Forcément, c'est moins casse gueule. Tu peux au moins reconnaître à Kechiche de ne pas esquiver son sujet.
sokol a écrit : ↑lun. 8 déc. 2025 14:04
sokol a écrit : ↑lun. 8 déc. 2025 12:44
(le Canto Uno s'ouvre sur une double citation de la Bible et du Coran)
Tout à fait. Et le film est bien plus religieux que tu ne le crois (si j’ai mentionné le cas Cristian Mungiu avant-hier, ce n’était pas innocent)

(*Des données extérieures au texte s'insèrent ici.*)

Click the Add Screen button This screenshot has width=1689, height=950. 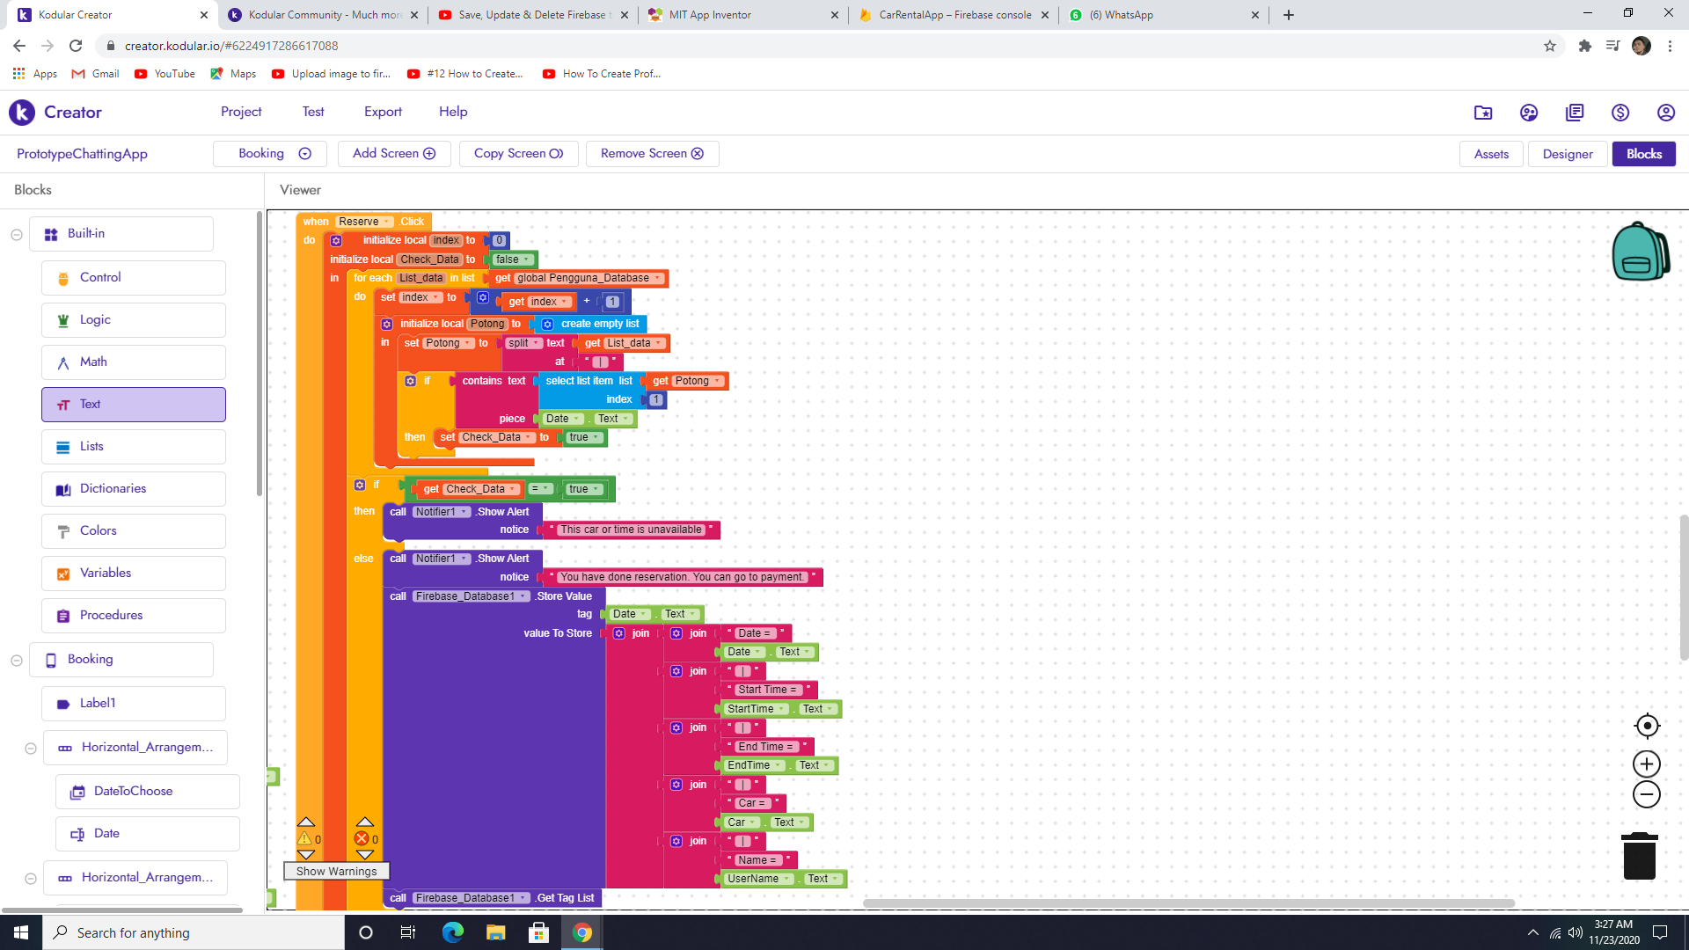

Je suis tout à fait d'accord avec toi sur Mungiu, il est bizarre sur l'avortement.
Mais Kechiche ???
sokol a écrit : ↑lun. 8 déc. 2025 14:04
sokol a écrit : ↑lun. 8 déc. 2025 12:44
Les deux heures précédentes préparent à cette fin !
Ah tiens, Kechiche a droit de "préparer cette fin". Ladj Ly non
Là tu es un peu de mauvaise foi et je sais que tu le sais
Ladj Ly a tout a fait le droit de préparer cette fin, ce n'était pas du tout mon objection ! Le dernier mouvement du Kechiche (du coup de feu à la course finale) est une série de montées d'énergies qui retombent en permanence. Ladj Ly, dès qu'on est dans l'insurrection, ça monte, ça monte, et ça ne s'arrête pas jusqu'à la fin, qui de fait paraît complètement hors-sol.
« j’aurais voulu t’offrir cent mille cigarettes blondes, douze robes des grands couturiers, l’appartement de la rue de Seine, une automobile, la petite maison de la forêt de Compiègne, celle de Belle-Isle et un petit bouquet à quatre sous »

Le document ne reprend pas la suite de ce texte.